A newly approved drug is showing encouraging results for a small group of people living with amyotrophic lateral sclerosis, or ALS. The findings come from researchers at Washington University School of Medicine in St. Louis.
The drug, tofersen, was approved by the U.S. Food and Drug Administration in 2023. It is used to treat a rare genetic form of ALS caused by mutations in the SOD1 gene.
That genetic form accounts for about 2 percent of all ALS cases. New long-term data show the drug may slow disease progression and improve strength and mobility for some patients.
The study results were published Dec. 22 in JAMA Neurology. The data come from a phase 3 clinical trial and a long-term follow-up extension.
Researchers tracked patients for up to five years after treatment began. They found outcomes that differ sharply from the typical course of ALS.
ALS is a progressive neurological disease. It destroys nerve cells that control muscle movement, speech, swallowing, and breathing.
Most ALS patients experience steady decline. Stabilization or improvement is extremely rare.
The average life expectancy for patients with SOD1-related ALS is two to three years after symptoms begin. That makes the new findings especially notable.
Researchers reported that about one-quarter of patients receiving tofersen experienced stabilization or improvement after roughly three years. Some patients showed improved grip strength and better breathing function.
Others still experienced decline. However, their disease progressed much more slowly than expected.
“This kind of stabilization and improvement over several years is essentially unheard of in ALS,” said Dr. Timothy Miller. He is a neurologist at Washington University School of Medicine and the study’s lead author.
Miller said the results show genetic targeting can alter the disease course. He added that the findings open the door to treating other forms of ALS in the future.
Tofersen works by blocking production of the abnormal SOD1 protein. That protein damages motor neurons.
The drug is administered once a month. It is delivered by injection into the fluid surrounding the spinal cord.
One patient highlighted in the study was diagnosed in his early 40s. He reported fewer muscle spasms and improved mobility after two years on the drug.
His condition improved enough to qualify for knee replacement surgery. Doctors had previously ruled it out because his ALS was too advanced.
All patients in the trial eventually received tofersen. However, some began treatment six months earlier than others.
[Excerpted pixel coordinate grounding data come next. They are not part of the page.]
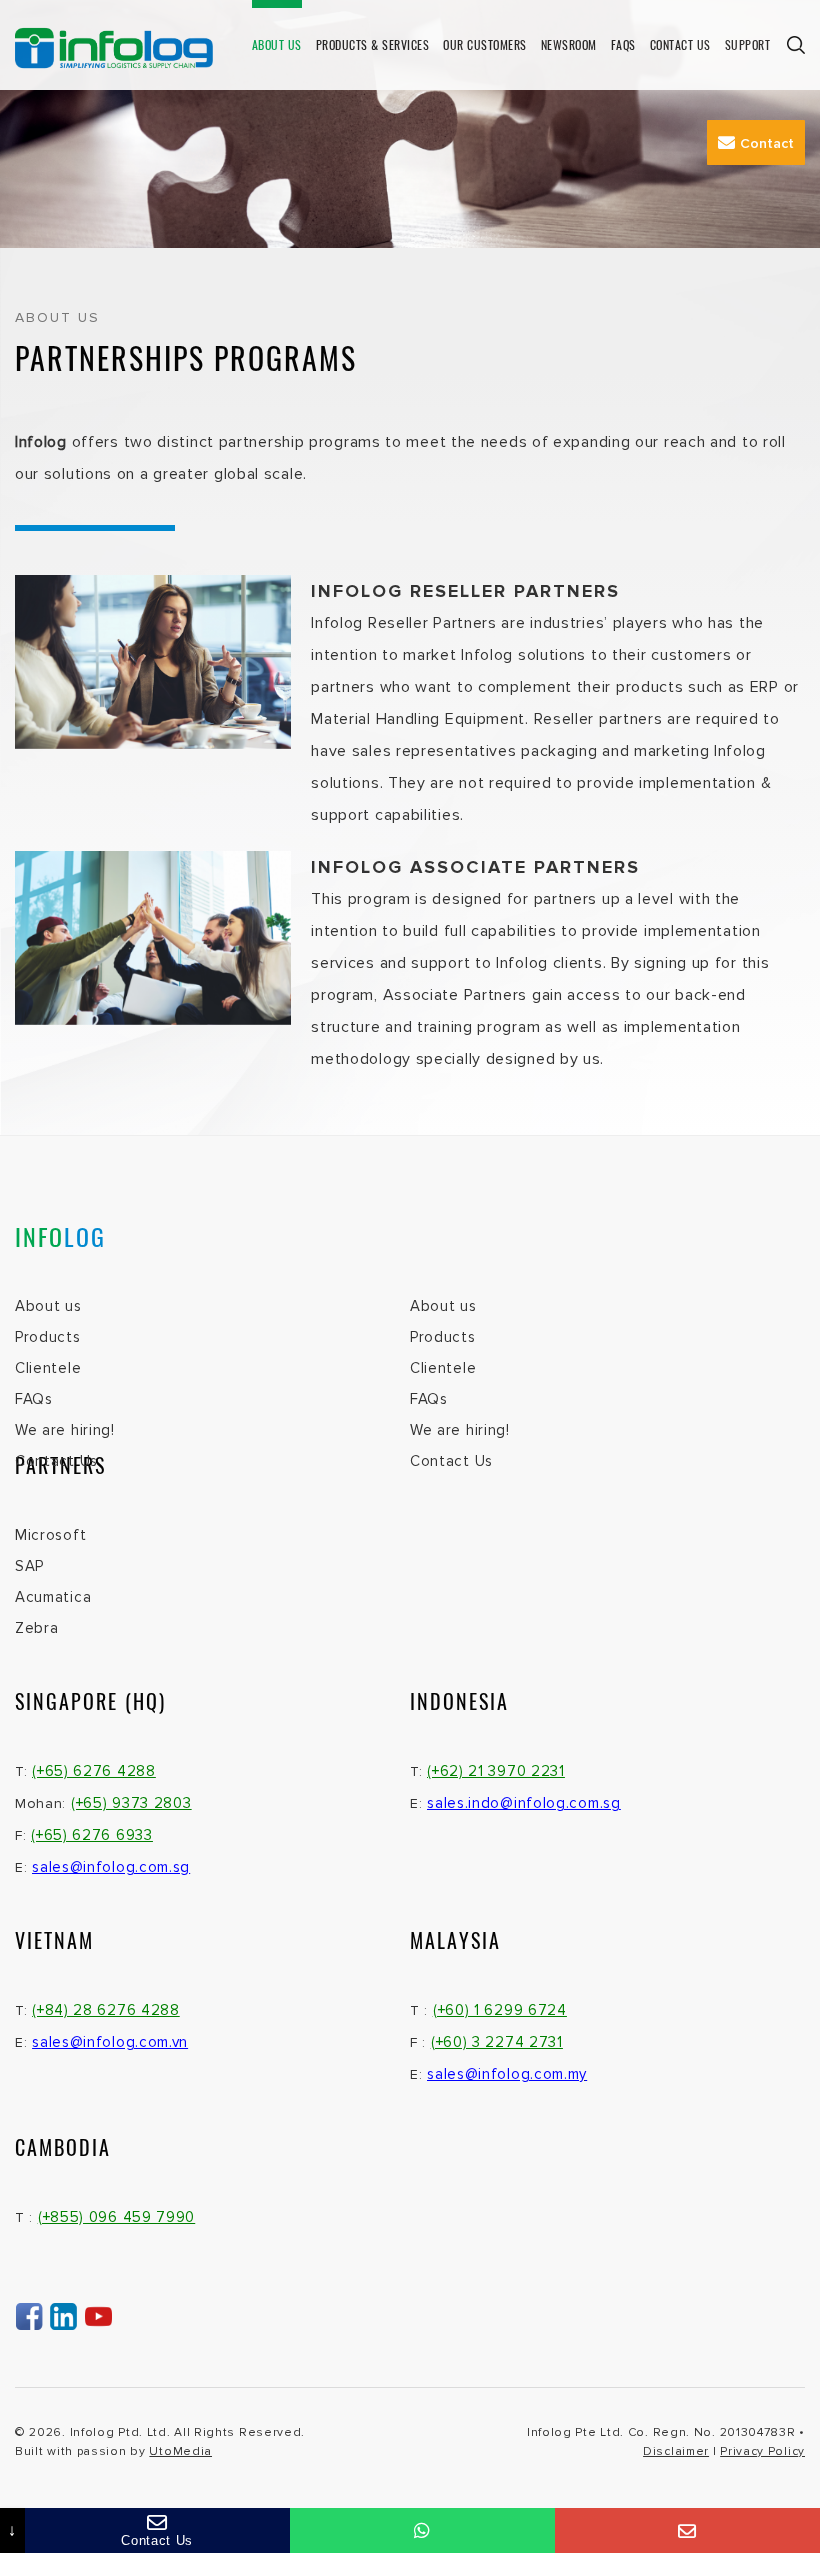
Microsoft (50, 1535)
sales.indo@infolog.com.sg (524, 1803)
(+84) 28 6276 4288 (106, 2010)
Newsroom (569, 44)
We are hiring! (65, 1430)
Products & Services (373, 44)
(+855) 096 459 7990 (116, 2217)
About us (277, 44)
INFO (60, 1236)
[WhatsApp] (422, 2530)
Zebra (37, 1628)
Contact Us (680, 44)
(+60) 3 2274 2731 (497, 2042)
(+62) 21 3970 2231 (496, 1771)
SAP (29, 1566)
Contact (767, 143)
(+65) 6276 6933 (92, 1835)
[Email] (687, 2530)
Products (48, 1337)
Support (748, 44)
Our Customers (485, 44)
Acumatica (53, 1597)
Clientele (48, 1368)
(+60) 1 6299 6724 (500, 2010)
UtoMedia (180, 2451)
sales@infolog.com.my (507, 2074)
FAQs (623, 44)
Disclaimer (676, 2451)
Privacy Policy (762, 2451)
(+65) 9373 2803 (131, 1803)
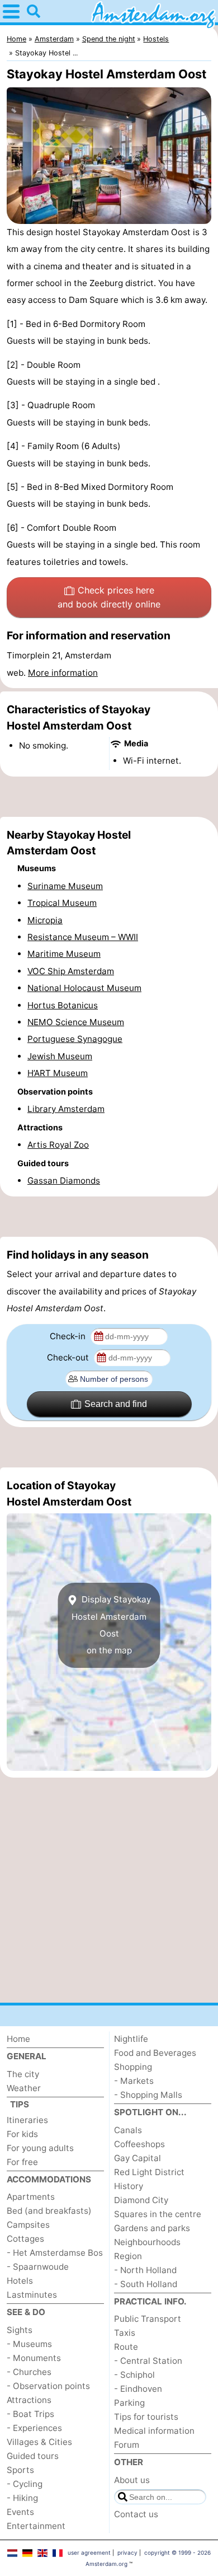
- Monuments (34, 2358)
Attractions (29, 2400)
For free (22, 2162)
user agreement (89, 2552)
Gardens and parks (152, 2228)
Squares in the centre (157, 2214)
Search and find (115, 1404)
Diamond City (141, 2200)
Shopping (133, 2066)
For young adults (40, 2148)
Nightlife (131, 2038)
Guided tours (33, 2456)
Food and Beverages (155, 2052)
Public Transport (147, 2318)
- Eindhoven (138, 2388)
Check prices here (109, 597)
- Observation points (48, 2386)
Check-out (69, 1357)
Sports (20, 2470)
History (128, 2186)
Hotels (20, 2280)
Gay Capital (137, 2158)
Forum (126, 2444)
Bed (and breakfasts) (49, 2210)
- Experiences (34, 2428)
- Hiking (22, 2498)
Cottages (25, 2238)
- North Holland (145, 2270)
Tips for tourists (146, 2416)
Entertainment (36, 2526)
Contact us (136, 2514)
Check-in (69, 1336)
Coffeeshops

Patients who started the drug earlier had a significantly lower risk of death during the first six months. That risk was lower compared with those who initially received a placebo.
Over the long term, survival exceeded expectations. At least half of participants were still alive nearly five years after the study began.
Researchers said tofersen does not help everyone. Still, for patients who respond well, the benefits are substantial.
They noted the study design limits direct comparisons between early- and late-start groups. That is because all participants eventually received the drug.
The most common side effects included headaches, back pain, falls, and injection-related pain. About 9 percent of patients experienced more serious neurological side effects.
Those more serious effects were inflammatory in nature. Researchers said they were treated successfully.
The drug was developed through collaboration with Biogen and Ionis Pharmaceuticals. Biogen funded the clinical trials.
According to the Centers for Disease Control and Prevention, about 34,000 people in the United States are living with ALS. That number is expected to rise as the population ages.
Researchers are now launching a new clinical trial. It will test whether tofersen can prevent or delay ALS symptoms in people who carry SOD1 gene mutations but are not yet sick.
They say the findings suggest ALS could one day become a manageable condition. Instead of being rapidly fatal, it could be treated as a long-term disease.